The respondent appealed an injunction for protection against stalking that
prohibited her from contacting the petitioner. Since there was no evidence that
the conduct in question caused the petitioner substantial emotional distress under
§ 784.048(1)(a), the court reversed and remanded the case. Roach v. Brower, 180
So. 3d 1142 (Fla. 2d DCA 2015).
Neighbors filed petitions for injunctions for protection against stalking against
each other, and the court issued both injunctions. One neighbor appealed, stating
that the evidence was insufficient to establish that appealing neighbor followed or
harassed the other neighbor. The appellate court reversed, noting that there was
not competent, substantial evidence to support the injunction. The behavior
described during the hearing did not constitute following or harassment as
described in the statute. Further, the evidence that was admitted was based upon
hearsay and speculation. Klemple v. Gagliano, 197 So. 3d 1283 (Fla. 4th DCA
2016).
An injunction was entered against a woman at the request of her husband’s
girlfriend, and the woman appealed. The appellate court reversed, noting that
there was no proof that the repeated calls and texts the woman made to her
husband caused the girlfriend substantial emotional distress. Ashford-Cooper v.
Ruff, 230 So. 3d. 1283 (Fla. 1st DCA 2017)
The nanny appealed after the court awarded her former employer an injunction
for protection against stalking against her. The nanny claimed the evidence was
insufficient to support the stalking injunction. However, the appellate court
believed that the former employer had suffered severe emotional distress as a
result of the nanny’s actions and affirmed the injunction. The nanny had
impersonated the employer and canceled the family’s vacation and continued to
send the family threatening communications weeks after the nanny was
terminated. Auguste v. Aguado, 282 So. 3d 937 (Fla 3d DCA 2019).
Cannot be overbroad
The respondent claimed that the petitioner, a police officer, cut him off in traffic,
so he followed the police officer into the neighborhood where they both lived and
complained to the officer about his driving. The officer then gave the respondent
a ticket for driving without a seatbelt, which the respondent denied. The
respondent then sent several letters to the officer's boss, other public officials,
and to the officer’s home address, complaining about his mistreatment, and,
additionally, posted the officer’s picture on the internet with a complaint. The
officer petitioned for an injunction against stalking, which was issued and
prohibited the respondent from coming within 500 feet of the officer's residence,
from posting anything on the internet regarding the officer, and from defacing or
destroying the officer's personal property. While the appellate court upheld the
injunction, it also stated that the injunction was overly broad since the first
amendment protects the respondent’s right to criticize public officials and struck
the provision which interfered with the respondent’s freedom of speech. Neptune
v. Lanoue, 178 So. 3d 520 (Fla. 4th DCA 2015).
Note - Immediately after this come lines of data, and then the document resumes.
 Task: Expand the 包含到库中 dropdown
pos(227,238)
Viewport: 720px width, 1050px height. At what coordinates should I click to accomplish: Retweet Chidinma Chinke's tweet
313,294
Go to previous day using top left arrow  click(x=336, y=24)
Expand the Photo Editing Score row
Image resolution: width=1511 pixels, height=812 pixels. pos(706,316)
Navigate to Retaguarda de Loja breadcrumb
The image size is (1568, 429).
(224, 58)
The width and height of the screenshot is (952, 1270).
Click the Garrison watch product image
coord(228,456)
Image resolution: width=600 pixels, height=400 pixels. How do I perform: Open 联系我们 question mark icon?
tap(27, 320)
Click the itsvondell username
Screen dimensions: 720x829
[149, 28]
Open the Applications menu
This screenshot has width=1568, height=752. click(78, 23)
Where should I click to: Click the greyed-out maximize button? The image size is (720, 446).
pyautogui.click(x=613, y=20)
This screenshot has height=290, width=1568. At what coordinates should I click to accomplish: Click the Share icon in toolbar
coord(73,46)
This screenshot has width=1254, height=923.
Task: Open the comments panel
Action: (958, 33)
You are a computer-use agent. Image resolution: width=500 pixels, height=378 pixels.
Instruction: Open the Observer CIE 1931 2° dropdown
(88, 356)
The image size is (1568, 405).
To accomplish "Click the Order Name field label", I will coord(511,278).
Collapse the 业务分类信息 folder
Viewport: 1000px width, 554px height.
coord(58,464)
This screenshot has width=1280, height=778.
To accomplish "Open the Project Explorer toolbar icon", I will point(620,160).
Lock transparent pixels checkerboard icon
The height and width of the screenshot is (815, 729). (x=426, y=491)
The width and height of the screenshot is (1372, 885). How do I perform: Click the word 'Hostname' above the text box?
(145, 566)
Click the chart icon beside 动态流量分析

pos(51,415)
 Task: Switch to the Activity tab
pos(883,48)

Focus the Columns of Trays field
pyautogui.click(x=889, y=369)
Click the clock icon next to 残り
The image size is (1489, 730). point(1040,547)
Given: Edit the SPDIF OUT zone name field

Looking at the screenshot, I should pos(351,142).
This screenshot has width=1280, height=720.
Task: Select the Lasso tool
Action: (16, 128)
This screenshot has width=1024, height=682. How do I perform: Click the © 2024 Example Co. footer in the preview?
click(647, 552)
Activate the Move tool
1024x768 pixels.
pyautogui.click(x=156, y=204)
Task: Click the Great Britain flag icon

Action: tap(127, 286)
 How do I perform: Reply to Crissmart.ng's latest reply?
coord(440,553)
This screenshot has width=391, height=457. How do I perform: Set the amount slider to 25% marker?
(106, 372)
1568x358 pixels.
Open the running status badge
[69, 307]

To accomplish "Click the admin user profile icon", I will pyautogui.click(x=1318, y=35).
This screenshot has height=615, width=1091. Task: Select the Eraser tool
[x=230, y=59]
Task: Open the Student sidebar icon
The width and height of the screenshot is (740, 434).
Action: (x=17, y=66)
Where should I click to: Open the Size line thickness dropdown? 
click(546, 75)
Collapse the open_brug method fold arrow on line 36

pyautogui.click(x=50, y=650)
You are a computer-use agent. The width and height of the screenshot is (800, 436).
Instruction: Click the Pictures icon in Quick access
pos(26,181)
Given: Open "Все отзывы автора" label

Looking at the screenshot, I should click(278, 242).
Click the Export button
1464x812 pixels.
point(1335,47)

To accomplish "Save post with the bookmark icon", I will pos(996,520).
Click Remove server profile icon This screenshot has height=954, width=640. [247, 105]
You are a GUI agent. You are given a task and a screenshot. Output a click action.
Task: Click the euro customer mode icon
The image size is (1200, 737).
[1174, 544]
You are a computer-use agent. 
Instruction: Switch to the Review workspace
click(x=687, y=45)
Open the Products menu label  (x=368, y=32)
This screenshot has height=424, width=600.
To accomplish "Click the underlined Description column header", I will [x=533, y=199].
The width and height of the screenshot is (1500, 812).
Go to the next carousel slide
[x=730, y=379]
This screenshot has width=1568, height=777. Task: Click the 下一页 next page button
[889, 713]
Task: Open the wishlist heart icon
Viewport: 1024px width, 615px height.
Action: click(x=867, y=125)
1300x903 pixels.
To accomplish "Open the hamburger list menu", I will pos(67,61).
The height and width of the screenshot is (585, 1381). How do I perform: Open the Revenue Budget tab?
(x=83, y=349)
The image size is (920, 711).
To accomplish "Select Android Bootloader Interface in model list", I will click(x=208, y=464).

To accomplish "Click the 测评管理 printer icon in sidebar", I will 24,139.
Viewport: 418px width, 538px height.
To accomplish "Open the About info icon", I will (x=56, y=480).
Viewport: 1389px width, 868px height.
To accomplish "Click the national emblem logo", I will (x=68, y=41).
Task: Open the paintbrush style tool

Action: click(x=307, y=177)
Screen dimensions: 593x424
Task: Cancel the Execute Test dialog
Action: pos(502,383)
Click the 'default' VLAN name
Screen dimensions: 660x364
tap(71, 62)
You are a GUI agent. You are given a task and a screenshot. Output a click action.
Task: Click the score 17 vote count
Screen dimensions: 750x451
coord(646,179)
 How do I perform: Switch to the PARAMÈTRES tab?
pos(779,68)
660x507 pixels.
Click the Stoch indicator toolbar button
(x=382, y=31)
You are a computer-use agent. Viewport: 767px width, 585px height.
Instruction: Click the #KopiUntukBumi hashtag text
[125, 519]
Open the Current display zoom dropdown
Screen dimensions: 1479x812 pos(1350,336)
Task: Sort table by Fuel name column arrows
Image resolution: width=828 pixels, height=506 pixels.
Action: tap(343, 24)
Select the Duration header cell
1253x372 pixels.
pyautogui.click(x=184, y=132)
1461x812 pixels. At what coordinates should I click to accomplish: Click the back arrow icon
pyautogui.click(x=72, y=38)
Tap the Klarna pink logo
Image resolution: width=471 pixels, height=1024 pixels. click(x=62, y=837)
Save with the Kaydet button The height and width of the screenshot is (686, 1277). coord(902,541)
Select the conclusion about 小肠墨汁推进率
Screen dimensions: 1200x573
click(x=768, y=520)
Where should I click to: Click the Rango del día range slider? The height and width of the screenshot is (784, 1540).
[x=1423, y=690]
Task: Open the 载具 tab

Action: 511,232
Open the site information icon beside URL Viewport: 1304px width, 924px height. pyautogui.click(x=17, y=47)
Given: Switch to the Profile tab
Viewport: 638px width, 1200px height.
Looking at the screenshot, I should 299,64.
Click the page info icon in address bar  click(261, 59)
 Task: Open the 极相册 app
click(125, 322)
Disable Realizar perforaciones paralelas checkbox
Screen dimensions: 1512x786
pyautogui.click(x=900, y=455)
A neighbor received a stalking injunction against the other neighbor that included
a provision that provided: “The respondent may travel on his driveway to enter
and leave his property but may not linger on his driveway. The respondent is
permitted to continue to live in his home but shall have no contact w/the
petitioner.” The injunction also required the respondent to remove the cameras
bordering the neighbor's property within ten days and allowed the respondent to
be on his driveway for that ten-day period in order to comply with the injunction.
The appellate court affirmed the injunction but reversed the portion of the order
that required the respondent to stay off of his driveway. The court ruled that this
provision was overbroad because it included both behavior that could constitute
stalking and legal behavior that should have been permitted. Smith v. Wiker, 192
So. 3d 603 (Fla. 2d DCA 2016).
Due Process Issues
The defendant claimed he could not be convicted of violating a stalking injunction
because the temporary injunction had expired, and he had not been served with
the permanent injunction that had been ordered. The appellate court reversed,
noting that the language on the temporary injunction clearly stated “Expired: July
5
th
, 2018 or until the final judgment of injunction of protection, if entered, is
served to the respondent.” Since the temporary was still in effect when the
defendant violated it, the conviction was affirmed. Garcia v. State, 276 So. 3d 895
(Fla. 3d DCA 2019).
The petitioner was awarded an injunction against stalking that the respondent
appealed. At a very brief hearing in which both parties appeared pro se, the
respondent was not allowed an opportunity to present his case. The appellate
court reversed because there was not competent and substantial evidence to
support the stalking injunction since the petitioner did not show that the
respondent’s behavior caused substantial emotional distress and only described
one incident rather than the requisite two. The court also noted that they would
have still reversed, even if the evidence presented was sufficient, because the
trial court did not give the appellant a full hearing or an opportunity to present his
case to satisfy due process. David v. Schack, 192 So. 3d 625 (Fla. 4th DCA 2016).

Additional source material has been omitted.